# Any PMPs here?



## KBoards Admin (Nov 27, 2007)

Any project managers here?

In my line of work (IT), it is becoming increasingly important for project managers to have a Project Management Professional (PMP) certification.

The PMP credential is governed by the Project Management Institute. (http://www.pmi.org)

Anyway, I just received my PMP certification this past Friday and am very happy to have that.

After being a project manager for quite a few years, it's nice to finally pick up the official credential.

I had studied the PMBOK guide and taken a bootcamp class before the exam, both of which helped a lot.


----------



## drenee (Nov 11, 2008)

I'm sure there are at least two.  I remember them from the what do you do for a living thread.

Congratulations Harvey.  

deb


----------



## lynninva (Feb 7, 2009)

Congratulations,  Harvey!

We just went through a complete systems overhaul (order management, warehouse management, and inventory systems).  I worked with a couple of project managers from our IT department throughout this process & have been amazed at the skills required to keep a project on task & on-time, and play diplomat also.  It is a difficult job.  I admire people who do that well.


----------



## kevin63 (Feb 10, 2009)

Hey Harvey-

Congrats on the certification.  My other half works for the government (USDA) and he took that certification 2004 and has had it since then.  I remember him studying for it.  After that he got a green belt in Six Sigma certification. And I believe now he's working on a black belt in Six Sigma.


----------



## Betsy the Quilter (Oct 27, 2008)

Congratulations, Harvey!

You're amazing, everything you do!

Betsy


----------



## Ann in Arlington (Oct 27, 2008)

Only PMP's here are the ones PiMPing accessories.



Ann


----------



## intinst (Dec 23, 2008)

Ann in Arlington said:


> Only PMP's here are the ones PiMPing accessories.
> 
> 
> 
> Ann


People who have birthdays very soon should not make fun of the social secretary.


----------



## B-Kay 1325 (Dec 29, 2008)

Congrats Harvey, we all think you are amazing!!


----------



## intinst (Dec 23, 2008)

Congratulations, Harvey! You do all that and still have time to give us a playpen, just amazing.


----------



## Linda Cannon-Mott (Oct 28, 2008)

Congratulations Harvey!


----------



## dollcrazy (Jan 12, 2009)

Congratulations Harvey. It sounds a lot more difficult and time consuming than make it sound.  

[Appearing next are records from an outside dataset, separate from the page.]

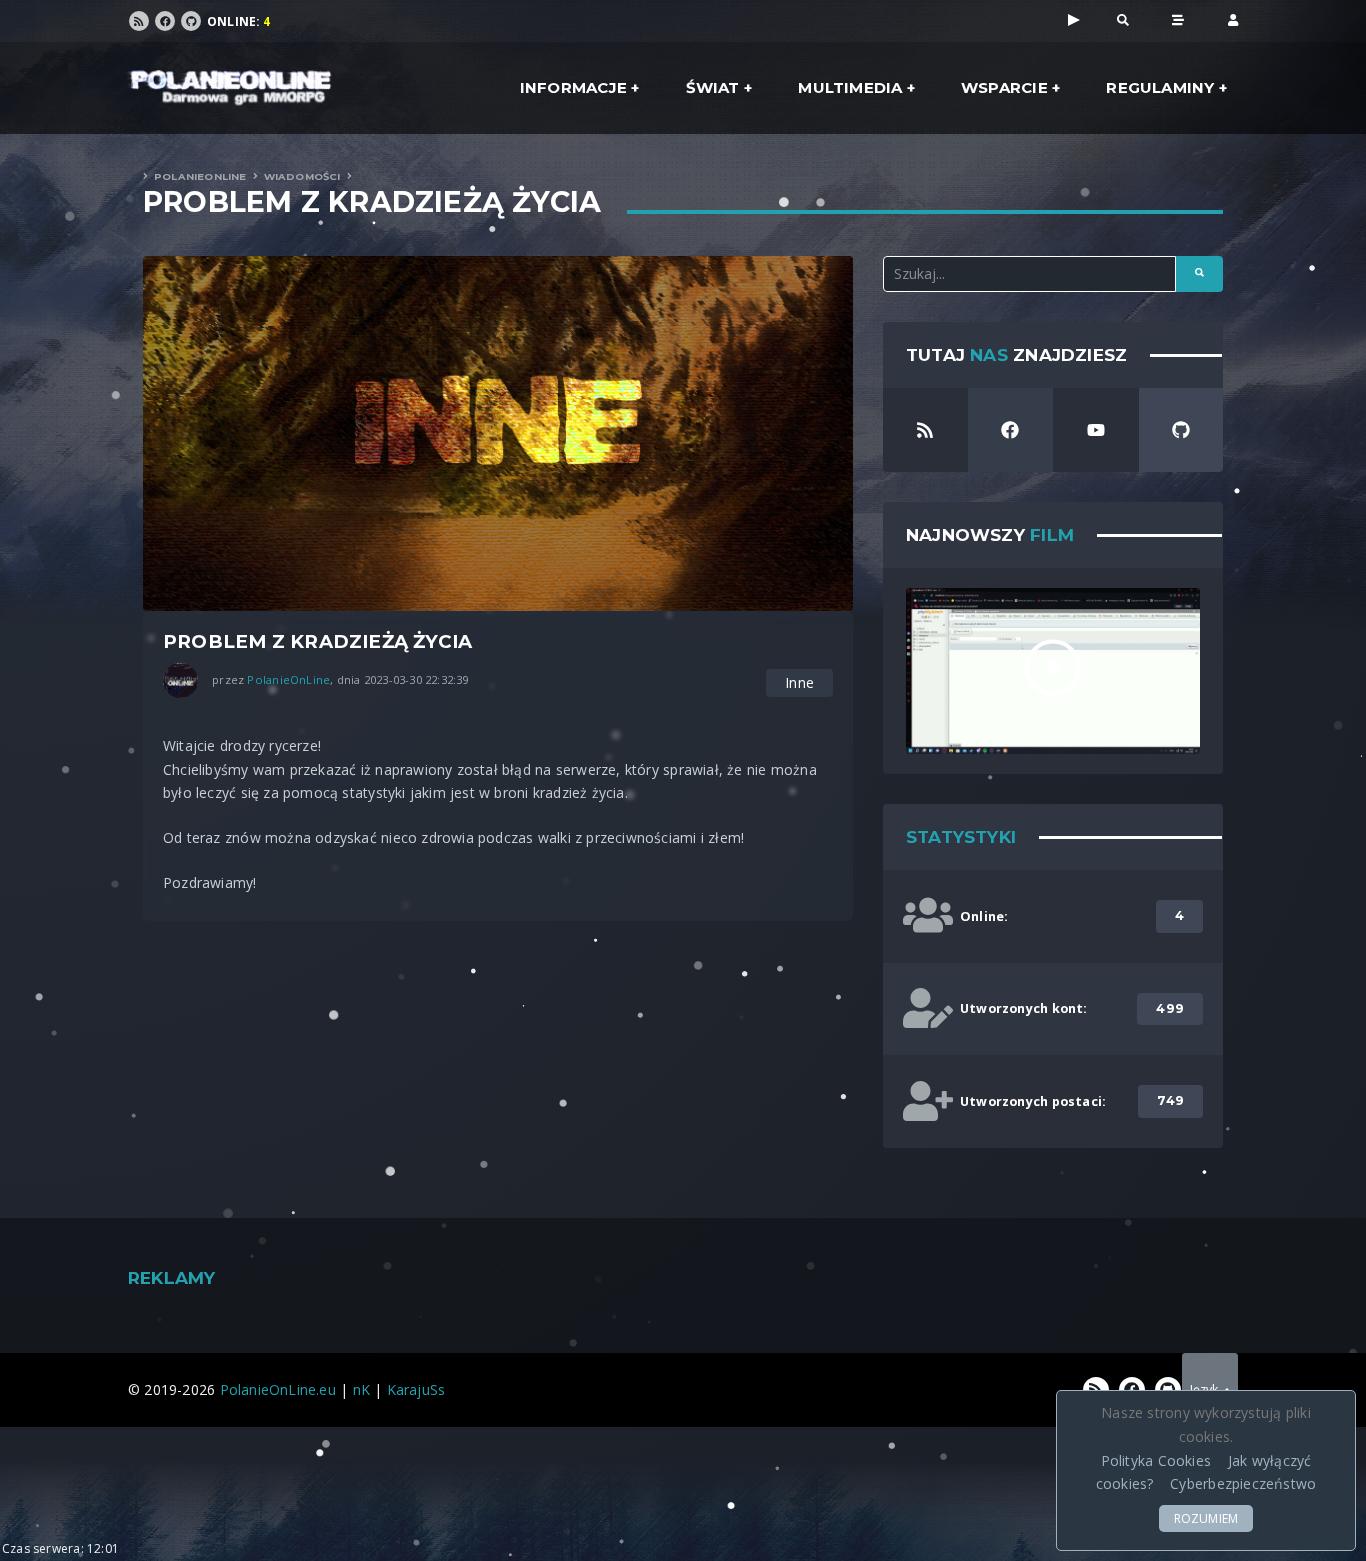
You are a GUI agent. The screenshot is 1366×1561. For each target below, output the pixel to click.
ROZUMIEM (1206, 1518)
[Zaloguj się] (1233, 19)
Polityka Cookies (1156, 1460)
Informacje (573, 87)
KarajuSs (416, 1389)
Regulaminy (1160, 87)
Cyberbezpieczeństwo (1243, 1483)
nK (361, 1389)
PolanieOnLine (200, 176)
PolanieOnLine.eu (278, 1389)
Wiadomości (302, 176)
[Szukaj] (1123, 19)
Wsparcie (1004, 87)
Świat (713, 87)
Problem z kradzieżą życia (372, 202)
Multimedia (850, 87)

So what accessories will you be PiMPING this week?


----------



## Kathy (Nov 5, 2008)

Congrats to you Harvey. Hard job, but I'm sure you can handle it.


----------



## Zeronewbury (Feb 20, 2009)

i'm a PMP!


----------



## kim (Nov 20, 2008)

Yea for you, Harvey!!! 
[pat, pat, pat on the back]


----------



## Neversleepsawink;) (Dec 16, 2008)

Congrats, you have lots to be proud of


----------



## Rhiathame (Mar 12, 2009)

Gratz Harvey! That certification takes a lot to achieve.


----------



## KBoards Admin (Nov 27, 2007)

Thank you! I'm thinking now of getting the next step up which is a PgMP - a Program Management Professional. That'll probably be a next-year-or-two thing for me.


----------



## Anju  (Nov 8, 2008)

Congratulations Harvey!


----------



## Angela (Nov 2, 2008)

Ann in Arlington said:


> Only PMP's here are the ones PiMPing accessories.
> 
> 
> 
> Ann


LOL...  I chuckled when I saw the thread title because my mind saw the word "pimp!" I knew there had to be another explanation! 

Congrats, Harvey on your certification. My hubby is a project manager, but doesn't have time to do the certification thing... his company keeps him too busy!!


----------



## Betsy the Quilter (Oct 27, 2008)

LOL!  Every time I see the subject, I also think PIMP!

Betsy


----------



## Chad Winters (Oct 28, 2008)

I thought "Portable Media Player"


----------



## kim (Nov 20, 2008)

Betsy the Quilter said:


> LOL! Every time I see the subject, I also think PIMP!





Chad Winters (#102) said:


> I thought "Portable Media Player"


ha ha! I think we can tell who the accessory divas are and who the geeks are  
(and a geek isn't a bad thing)


----------



## geoffthomas (Feb 27, 2009)

Harvey,
I have been a project/program manager for quite a few years.
I finally broke down and took the test 4 or 5 years ago and so am also a PMI certified PMP.
In Fed Govt contracting it has become useful.  As is my level of clearance.
Congratulations on getting yours.  Now join a local chapter and go to some meetings.
They can be very worthwhile - especially in terms of networking.
There is a PMP group in Linkedin also.  But I ignore Plaxo.
I hope you make it to the DC KB thingy.  It would be fun to compare notes.


----------